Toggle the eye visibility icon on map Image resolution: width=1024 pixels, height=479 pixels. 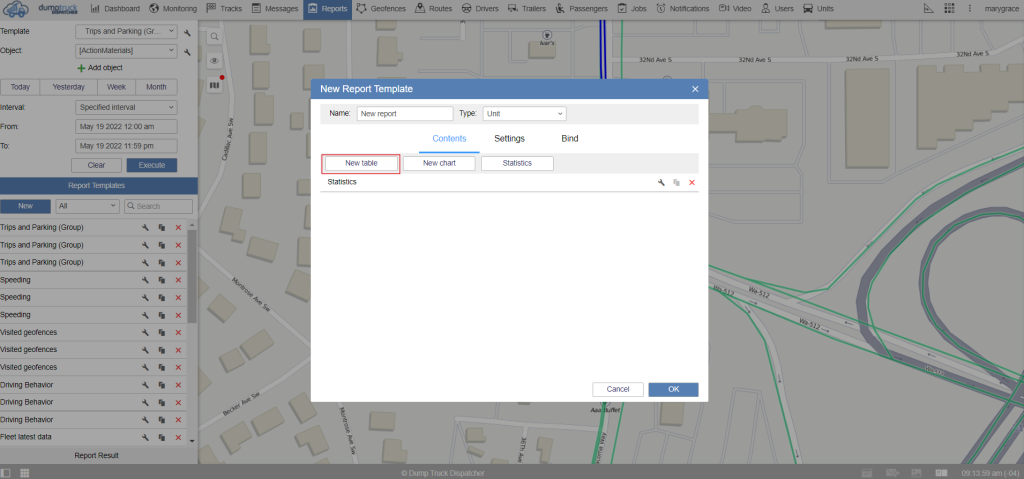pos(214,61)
---
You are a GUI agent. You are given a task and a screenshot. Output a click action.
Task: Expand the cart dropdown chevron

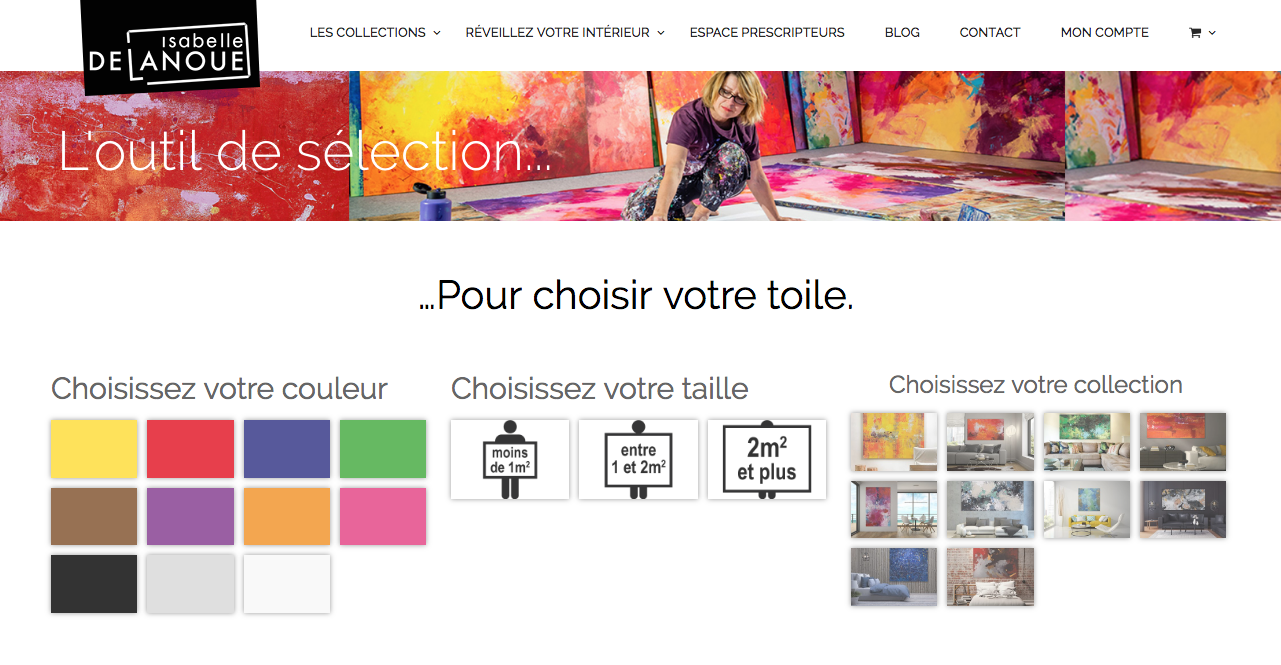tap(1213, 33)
...
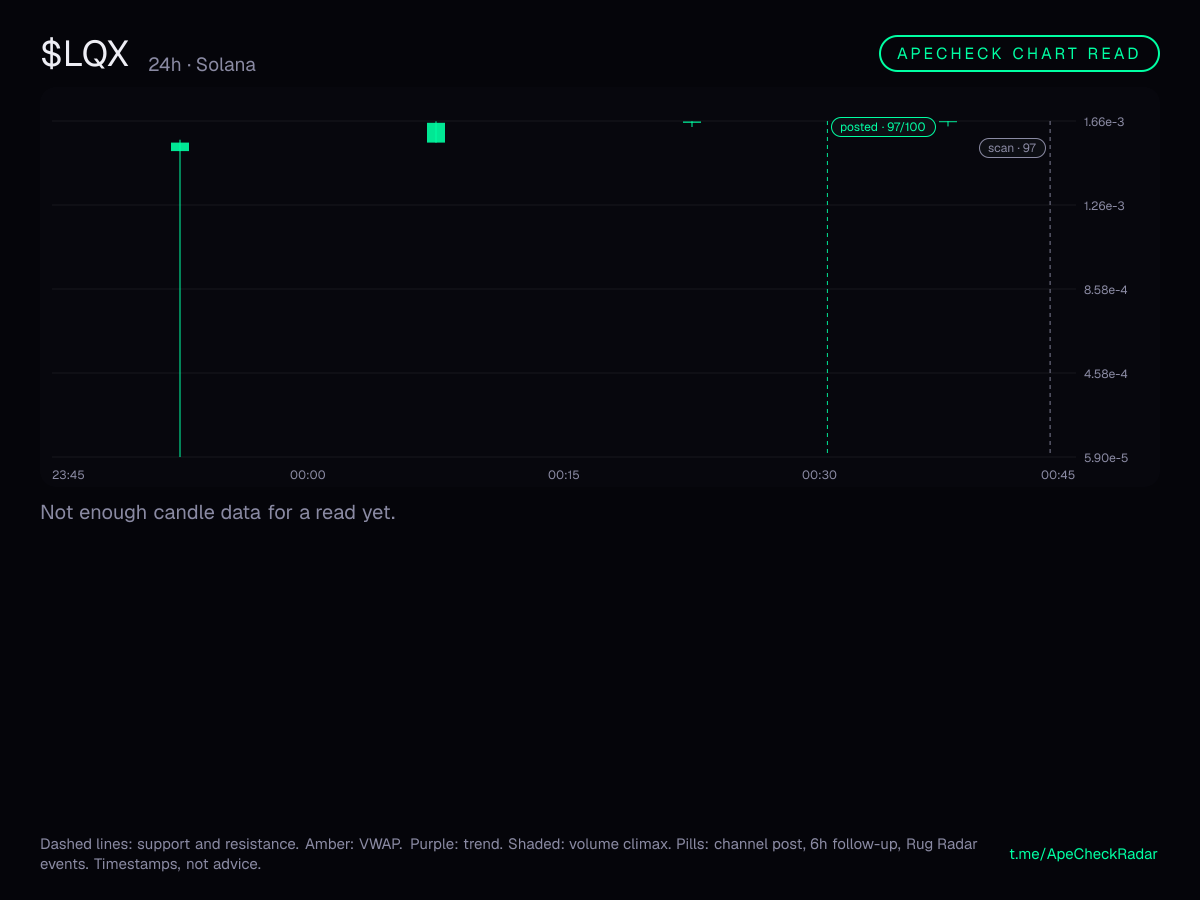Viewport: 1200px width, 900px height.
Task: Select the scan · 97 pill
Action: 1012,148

Task: Please copy the records from the line containing "You are a GUI" to the line containing "tap(1213, 33)", including both of those lines, and omit the pictures.

Solution to the problem:
You are a GUI agent. You are given a task and a screenshot. Output a click action.
Task: Expand the cart dropdown chevron

tap(1213, 33)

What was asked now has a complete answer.